Tag Archives: Digester

VIVIT. Vivi l’Italiano web portal

VIVIT is a three-years project led by Media Integration and Communication Center (MICC) and Accademia della Crusca, funded on government FIRB funding. As a part of this project, the VIVIT web portal has been developed by MICC in order to give visibility to culture-related contents that may appeal to second and third generation Italians living abroad.

Vivit web portal

Vivit web portal

The main aim of the VIVIT web portal is to provide people of italian origins with quality content related to the history of the nation and that of the language, together with learning materials for self-assessment and improvement of the viewer’s language proficiency.

The development of the VIVIT web portal has officially started in 2010, when the information architecture and content organization were first discussed.
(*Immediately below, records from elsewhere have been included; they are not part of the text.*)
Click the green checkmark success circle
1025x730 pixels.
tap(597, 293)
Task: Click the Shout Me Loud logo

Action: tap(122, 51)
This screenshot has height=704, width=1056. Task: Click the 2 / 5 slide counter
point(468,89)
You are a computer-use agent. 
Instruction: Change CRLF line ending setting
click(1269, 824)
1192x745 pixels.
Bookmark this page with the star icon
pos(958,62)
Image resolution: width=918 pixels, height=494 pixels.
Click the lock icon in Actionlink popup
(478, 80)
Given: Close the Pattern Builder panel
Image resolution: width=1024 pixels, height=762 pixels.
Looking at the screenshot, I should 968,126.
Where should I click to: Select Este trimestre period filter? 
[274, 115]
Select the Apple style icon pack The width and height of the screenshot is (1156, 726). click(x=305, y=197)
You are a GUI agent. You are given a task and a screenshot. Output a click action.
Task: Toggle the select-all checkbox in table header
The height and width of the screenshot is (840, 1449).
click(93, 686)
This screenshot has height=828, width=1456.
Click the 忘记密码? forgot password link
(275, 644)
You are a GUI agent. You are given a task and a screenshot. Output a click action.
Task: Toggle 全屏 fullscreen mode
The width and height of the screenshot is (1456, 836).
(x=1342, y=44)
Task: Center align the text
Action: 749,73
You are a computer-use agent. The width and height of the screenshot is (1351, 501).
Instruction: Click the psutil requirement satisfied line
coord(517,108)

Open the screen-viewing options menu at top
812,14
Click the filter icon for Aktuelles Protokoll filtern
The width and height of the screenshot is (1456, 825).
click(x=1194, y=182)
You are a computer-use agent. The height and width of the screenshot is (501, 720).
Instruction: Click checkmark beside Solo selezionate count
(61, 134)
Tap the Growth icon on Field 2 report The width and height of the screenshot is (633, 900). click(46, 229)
The VIVIT project stated that the web portal should give users and potential teachers ways to interact with each other and to produce and reorganize contents to be shown online to language and culture learners. Given these premises, it was decided to make use of a CMS (Content Management System), the possibility of user roles definition and interaction being part of its nature.

VIVIT is being developed on Drupal. Free and open-source PHP-based software, Drupal has come a long way over recent years in features development and is now considered one of the best CMS systems together with the well-known WordPress and Joomla. A large amount of user-contributed plugins (modules, in Drupal terms) and layout themes is available, since the development process itself is relatively simple and widely documented.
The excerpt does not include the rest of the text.